WHAT YOU NEED TO DO: Rewrite every line of the entries below as a Markdown table with two columns, Row (the line's number) and Entry text (the line itself). Skip blank lines and leave the pictures out.

PROVIDED MATERIAL:
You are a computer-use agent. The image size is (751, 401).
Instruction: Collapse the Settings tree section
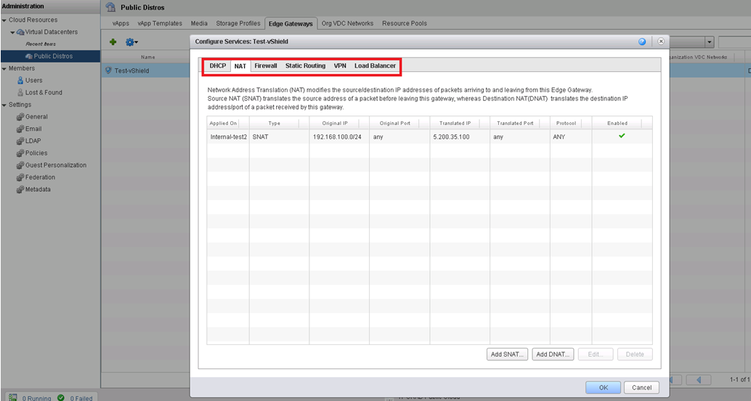tap(4, 105)
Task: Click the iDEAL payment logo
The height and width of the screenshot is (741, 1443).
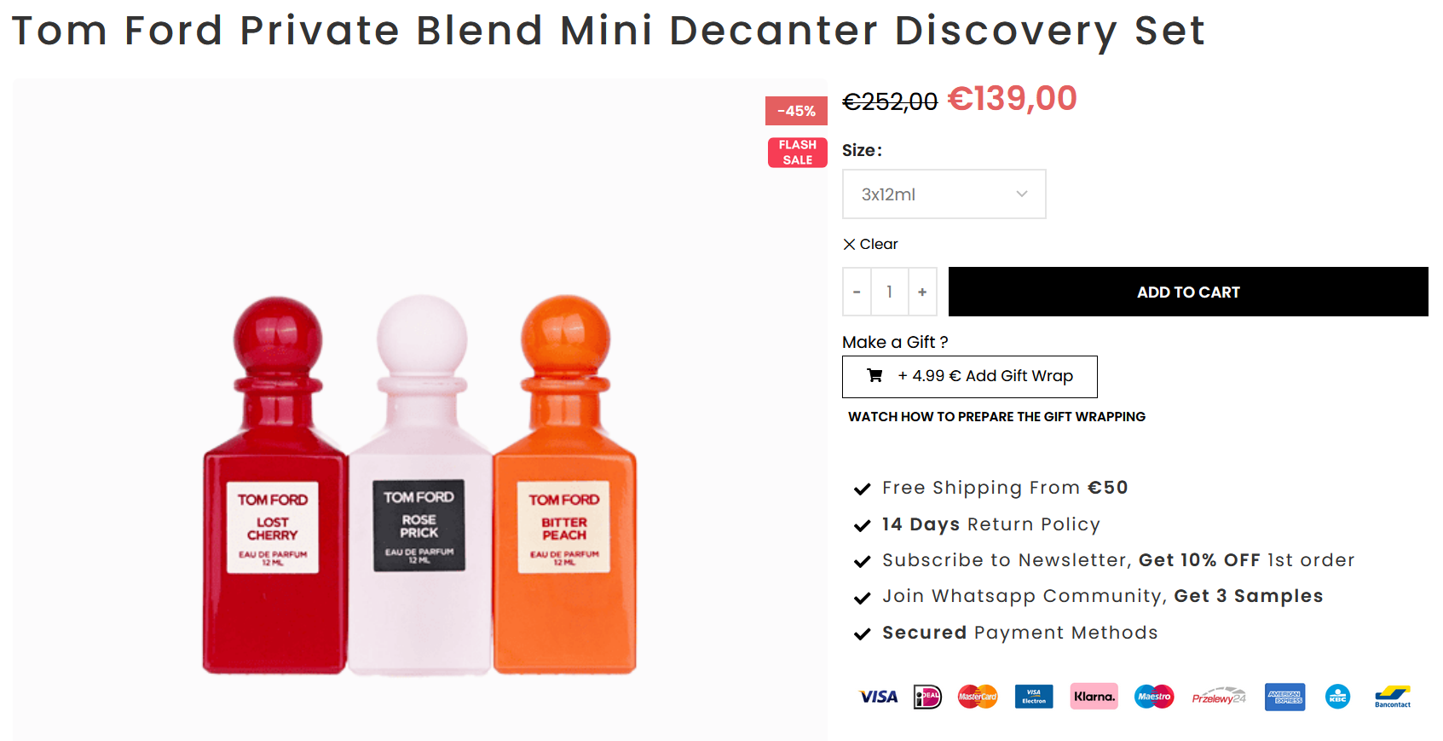Action: pyautogui.click(x=927, y=697)
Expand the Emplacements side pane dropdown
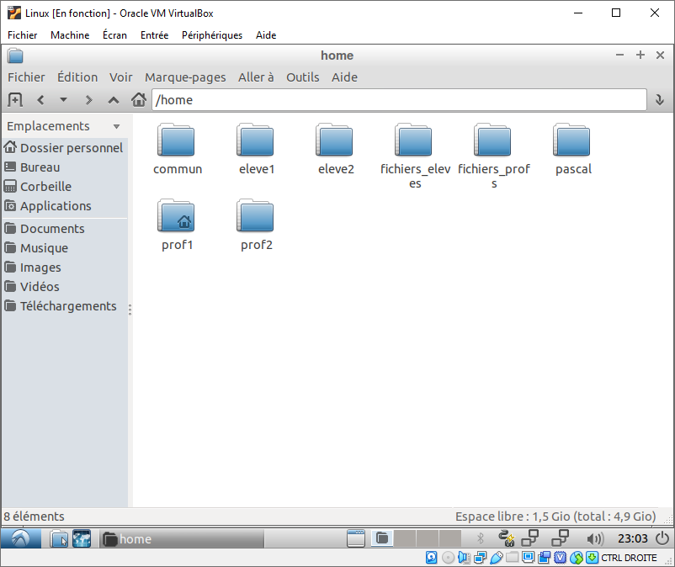Screen dimensions: 675x567 [x=116, y=126]
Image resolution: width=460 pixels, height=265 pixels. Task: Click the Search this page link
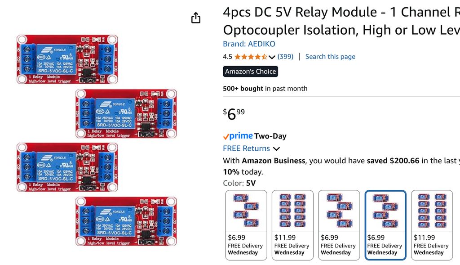tap(330, 56)
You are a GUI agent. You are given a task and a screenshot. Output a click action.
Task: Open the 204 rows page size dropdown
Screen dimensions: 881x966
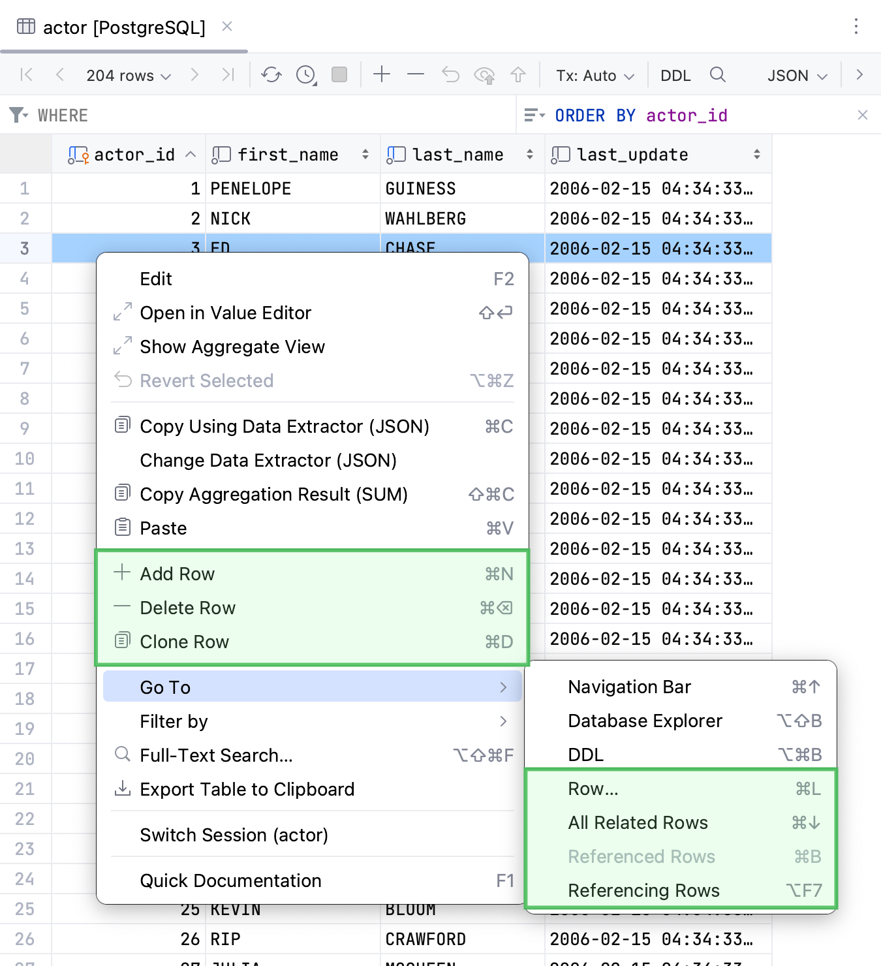click(x=127, y=75)
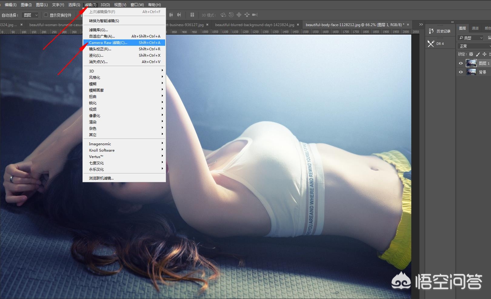Click the lock transparent pixels checkerboard icon
The width and height of the screenshot is (491, 299).
point(471,54)
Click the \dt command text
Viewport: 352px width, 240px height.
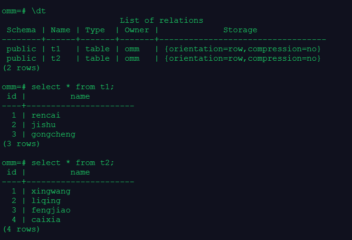[39, 10]
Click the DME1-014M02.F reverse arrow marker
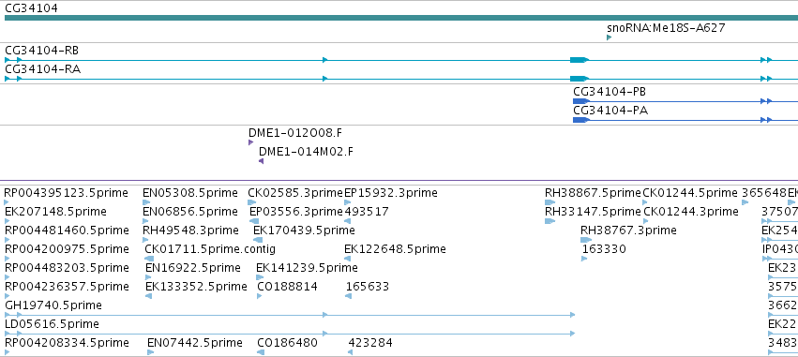The image size is (798, 357). [x=261, y=161]
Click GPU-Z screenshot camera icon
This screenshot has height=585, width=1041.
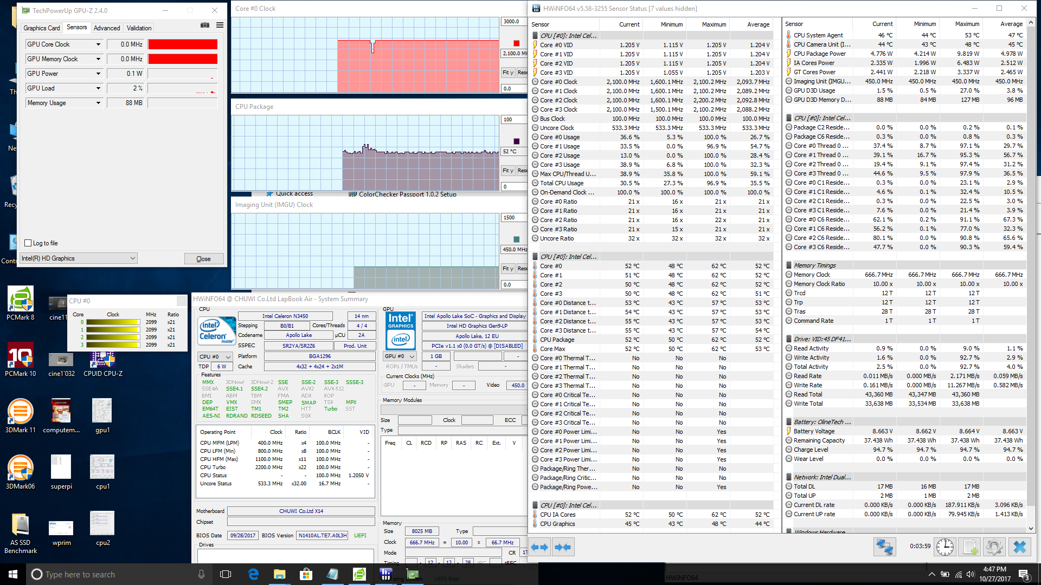coord(205,25)
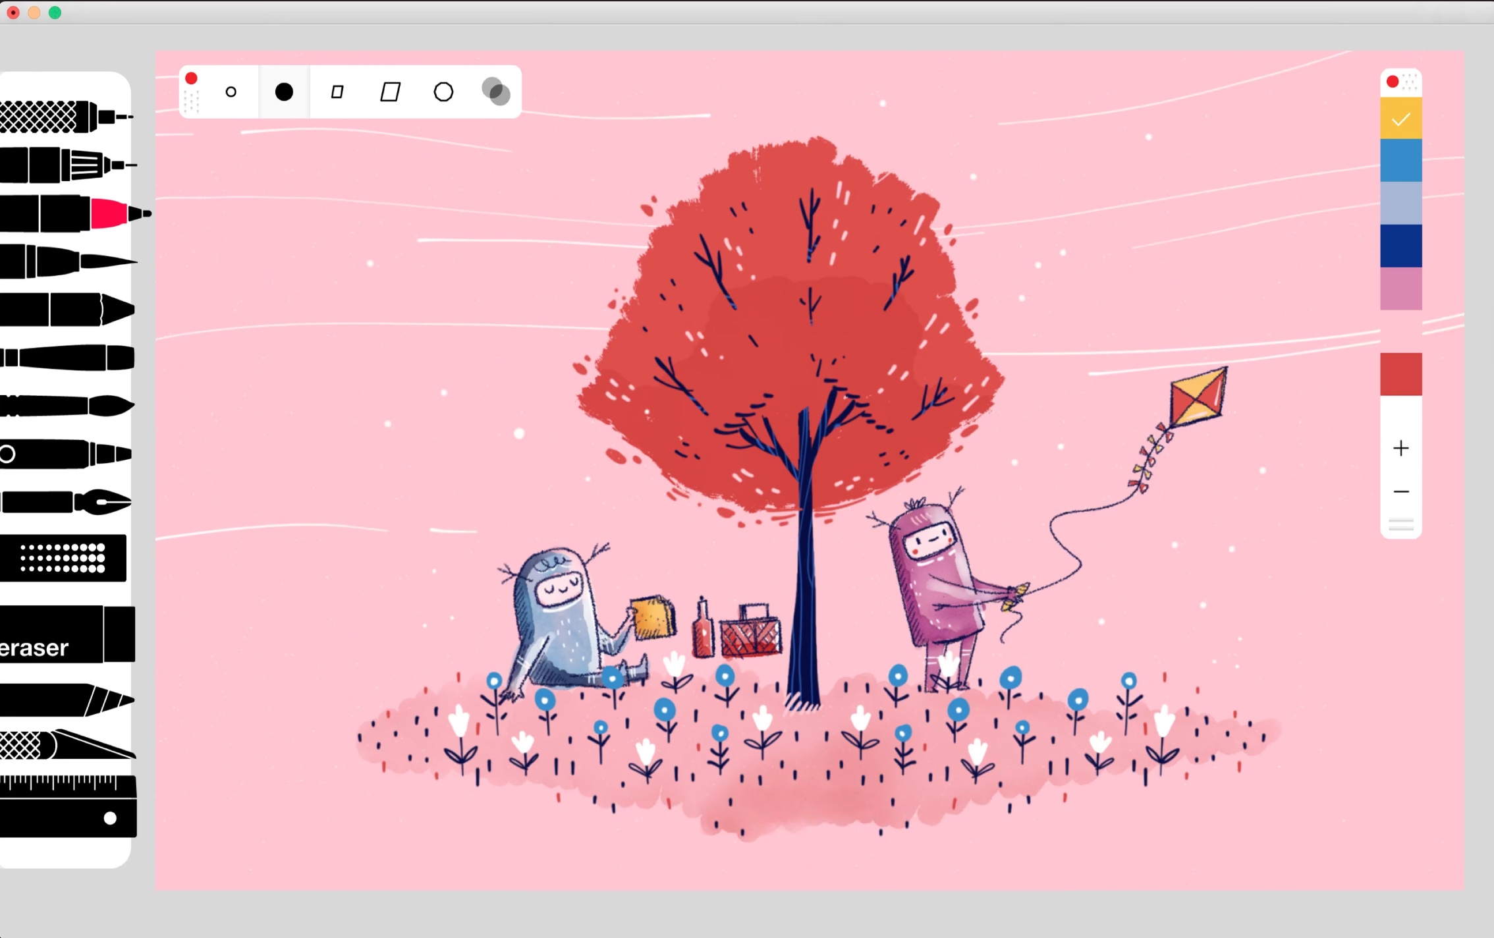The image size is (1494, 938).
Task: Select the large filled circle brush size
Action: [x=284, y=92]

WRITTEN ANSWER:
| Row | Entry text |
|---|---|
| 1 | You are a computer-use agent. The image size is (751, 401). |
| 2 | Instruction: Collapse the Settings tree section |
| 3 | tap(4, 105) |
| 4 | Task: Click the iDEAL payment logo |
| 5 | The height and width of the screenshot is (741, 1443). |
| 6 | Action: pyautogui.click(x=927, y=697) |
| 7 | Expand the Emplacements side pane dropdown |
| 8 | Screen dimensions: 675x567 [x=116, y=126] |
| 9 | Image resolution: width=460 pixels, height=265 pixels. Task: Click the Search this page link |
| 10 | tap(330, 56) |
| 11 | You are a GUI agent. You are given a task and a screenshot. Output a click action. |
| 12 | Task: Open the 204 rows page size dropdown |
| 13 | Screen dimensions: 881x966 |
| 14 | click(x=127, y=75) |
| 15 | Click the lock transparent pixels checkerboard icon |
| 16 | The width and height of the screenshot is (491, 299). |
| 17 | point(471,54) |
| 18 | Click the \dt command text |
| 19 | Viewport: 352px width, 240px height. |
| 20 | [39, 10] |
| 21 | Click the DME1-014M02.F reverse arrow marker |
| 22 | The image size is (798, 357). [x=261, y=161] |
| 23 | Click GPU-Z screenshot camera icon |
| 24 | This screenshot has height=585, width=1041. |
| 25 | coord(205,25) |
| 26 | The image size is (1494, 938). |
| 27 | Task: Select the large filled circle brush size |
| 28 | Action: [x=284, y=92] |